Thursday, September 8, 2016

Guggenheim Museum Bilbao

Executive summary by darmansjah

Plans for a new museum in Bilbao date to the late 1980s, when the Basque Administration began formulating a major redevelopment of the region. It was not until 1991, however, that Basque authorities proposed the idea for a Guggenheim Museum Bilbao to the Solomon R. Guggenheim Foundation. In moving forward with the museum a site was selected and three architects, Arata Isozaki from Japan, Coop Himmelb au from Austria, and Frank O. Gehry from the United States, were invited to participate in a competition to produce a conceptual design.
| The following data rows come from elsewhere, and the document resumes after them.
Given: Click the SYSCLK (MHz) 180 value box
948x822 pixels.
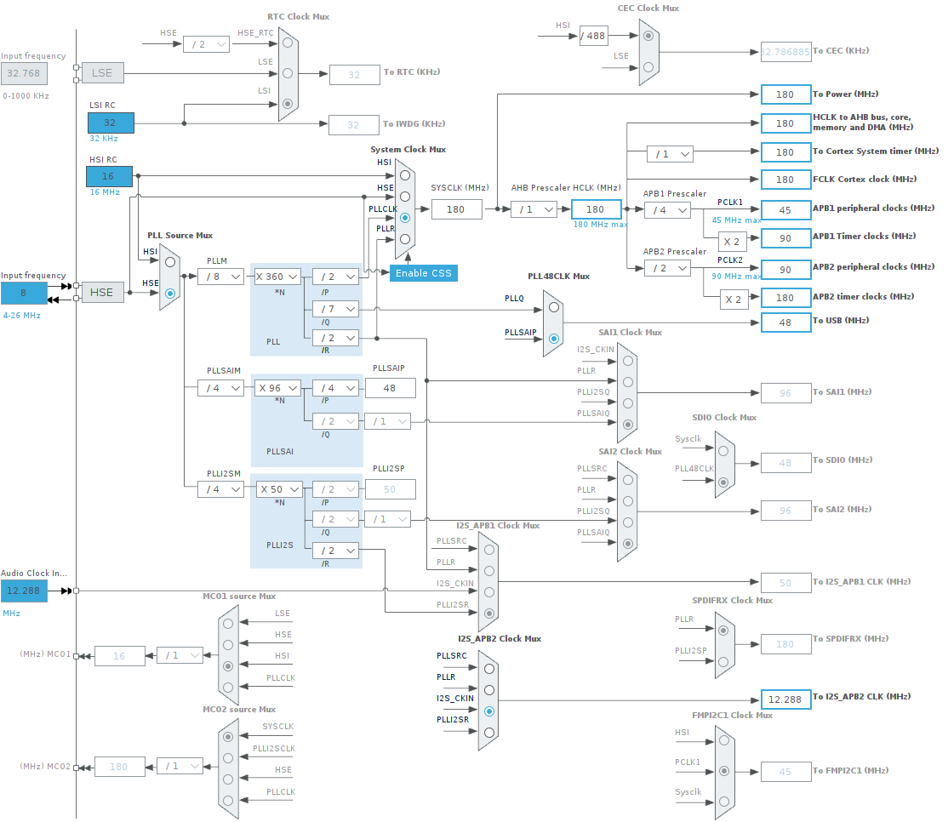Looking at the screenshot, I should [456, 209].
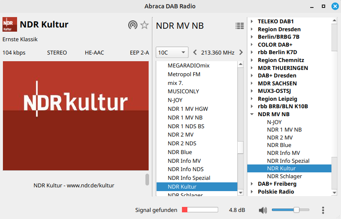The height and width of the screenshot is (219, 341).
Task: Click the signal level indicator bar
Action: click(x=200, y=210)
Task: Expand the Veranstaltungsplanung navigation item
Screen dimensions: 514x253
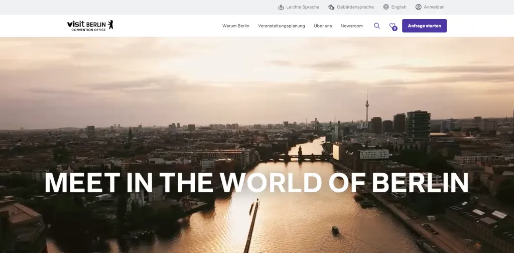Action: click(x=281, y=26)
These were no requirements in terms of drawings or models to be produced; rather, the architects were only asked to present what they thought would convey their concept for the new museum.

Almost from the moment it opened in 1997, Gehry's Guggenheim Museum Bilbao, with its distinctive titanium curves and soaring glass atrium, was hailed as one of the most important buildings of the 20th century. Gehry's use of cutting-edge computer-aided design technology enabled him to translate poetic forms into reality. The resulting architecture is sculptural and expressionistic, with spaces unlike any others for the presentation of art. The museum is seamlessly integrated into the urban context, unfolding its interconnecting shapes of stone, glass, and titanium on a 32,500-square-meter site along the Nervión River in the old industrial heart of the city.

Eleven thousand square meters of exhibition space are distributed over nineteen galleries. Ten of these galleries have a classic orthogonal plan and can be identified from the exterior by their stone finishes. Nine other irregularly shaped galleries present a remarkable contrast and can be identified from the outside by their swirling forms and titanium cladding. The largest gallery, measuring 30 meters wide and 130 meters long, was used for temporary exhibitions for several years. In 2005, it became the site of the largest sculpture commission in history, Richard Serra's monumental installation The Matter of Time.